Helen made no answer, and after a moment's pause took up her work. Lord Teviot walked to the window, and began playing with the tame bullfinch that stood in it. The silence that ensued was long and awful, but was broken by him as he said, in a constrained voice, "Have you had no other letter but that from your mother?"

"None of any consequence."

"Did not Beaufort write? I thought I saw his hand."

"There is his letter; there are all my letters, if you like to see them," said Helen–a faint suspicion dawning on her mind that Lord Teviot was jealous of her family. He seemed to waver, but she placed them on the table, and, moving her work-frame nearer to the window, left the field open to him. He took up the letters with a slight sensation of shame. Lady Eskdale's was as usual affectionate and amiable; and though she expressed strongly her wish to see her daughter, she said she knew it was not likely Lord Teviot could leave his home again so soon; and she mentioned her invitation to Eliza Douglas, which she hoped would satisfy Helen's doubts of her comfort. "It is a sad change, my darling, but as it is for your happiness I cannot complain, and your letters are the greatest possible comfort to me. Do tell your idle husband to write to me." Lord Beaufort wrote from London, where he had seen the Portmores, and he said he should have joined their party to St.
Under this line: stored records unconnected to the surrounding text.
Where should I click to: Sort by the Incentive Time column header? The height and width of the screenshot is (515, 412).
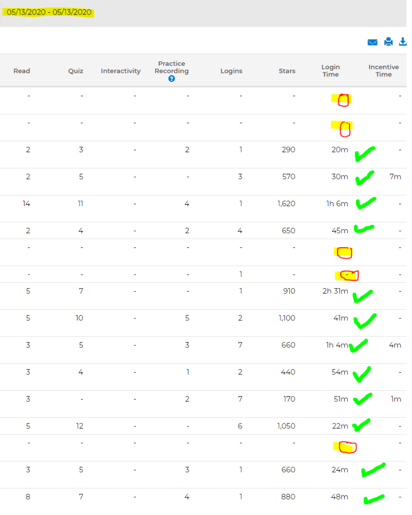[x=383, y=70]
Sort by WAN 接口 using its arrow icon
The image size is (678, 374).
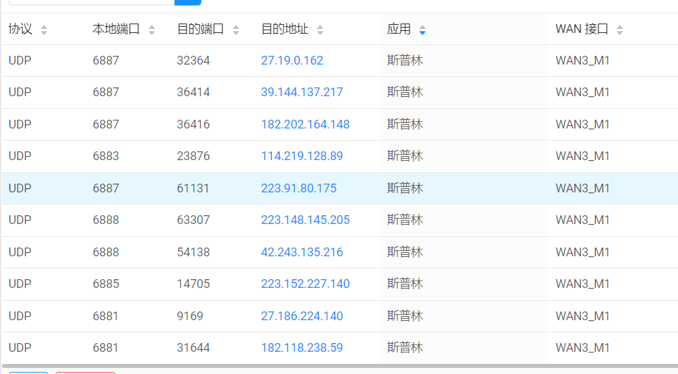click(x=619, y=30)
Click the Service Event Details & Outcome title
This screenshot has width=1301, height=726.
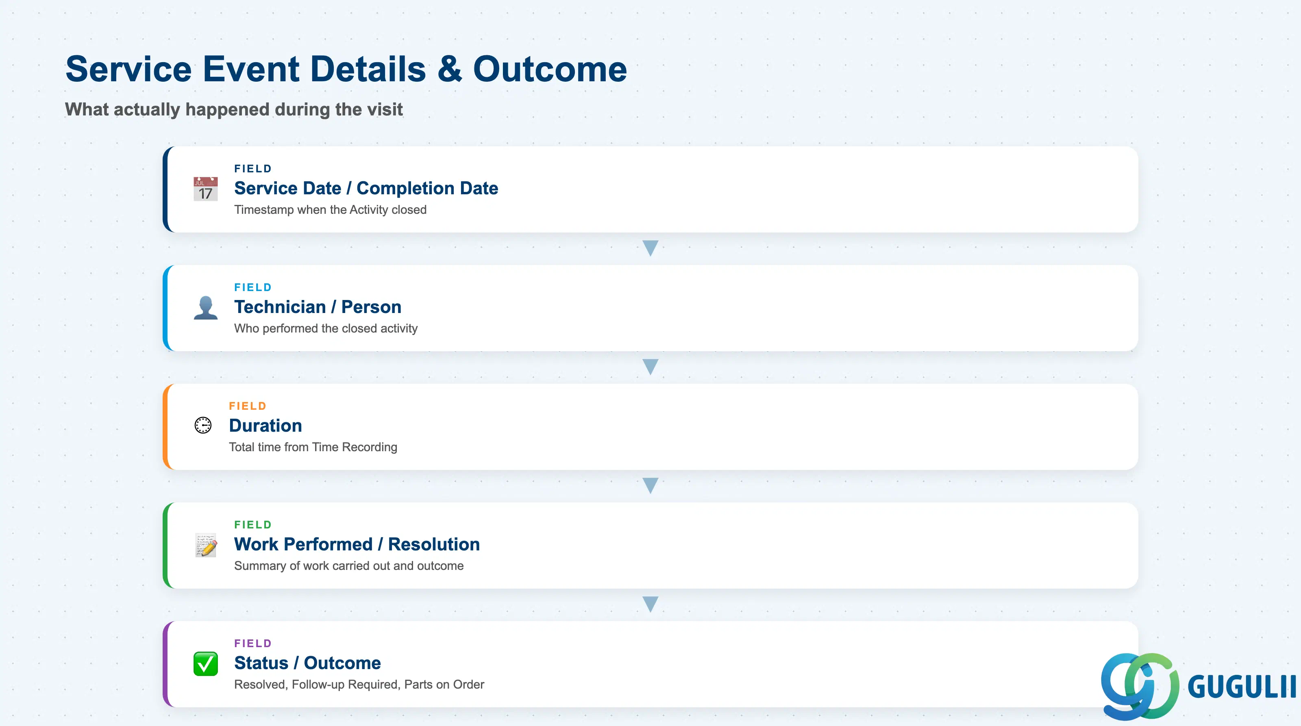click(x=346, y=69)
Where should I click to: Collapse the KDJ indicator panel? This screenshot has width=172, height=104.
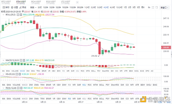point(3,74)
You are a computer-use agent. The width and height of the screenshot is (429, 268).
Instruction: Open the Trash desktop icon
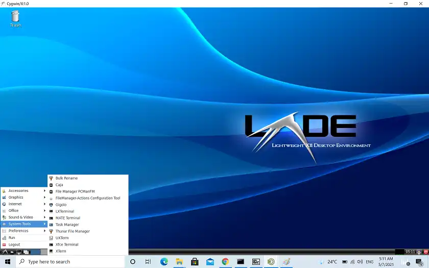click(15, 18)
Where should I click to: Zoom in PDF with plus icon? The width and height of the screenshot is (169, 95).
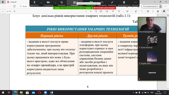pyautogui.click(x=91, y=11)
Mary's, but that he was seized with a fit of filial duty, and meant to run down to Eskdale Castle, to console his respected and deserted papa and mamma. "They fancy, poor deluded creatures, that they miss you dreadfully, and that no one can fill up your vacant place. Strange illusion! which my august presence will instantly dispel. After I have raised their spirits to their proper pitch, it is just possible that I may raise my own, by coming to see my little Nell; so tell Teviot to expect me, and to turn his attention towards partridges and pheasants." There was a third letter in a hand-writing Lord Teviot did not know. "Am I to read this, Helen?"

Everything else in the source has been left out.